Instructions for the task
Output the lines of the material below exactly as they appear.

(Text and element pointing records)
● ● ● ● ●

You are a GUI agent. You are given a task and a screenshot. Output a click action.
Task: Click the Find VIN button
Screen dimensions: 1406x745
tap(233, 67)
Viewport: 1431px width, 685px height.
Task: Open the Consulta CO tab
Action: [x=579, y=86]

● ● ● ● ●

The result
You are a GUI agent. You are given a task and a screenshot. Output a click action.
Task: Click the Find VIN button
Screen dimensions: 1406x745
tap(233, 67)
Viewport: 1431px width, 685px height.
Task: Open the Consulta CO tab
Action: [x=579, y=86]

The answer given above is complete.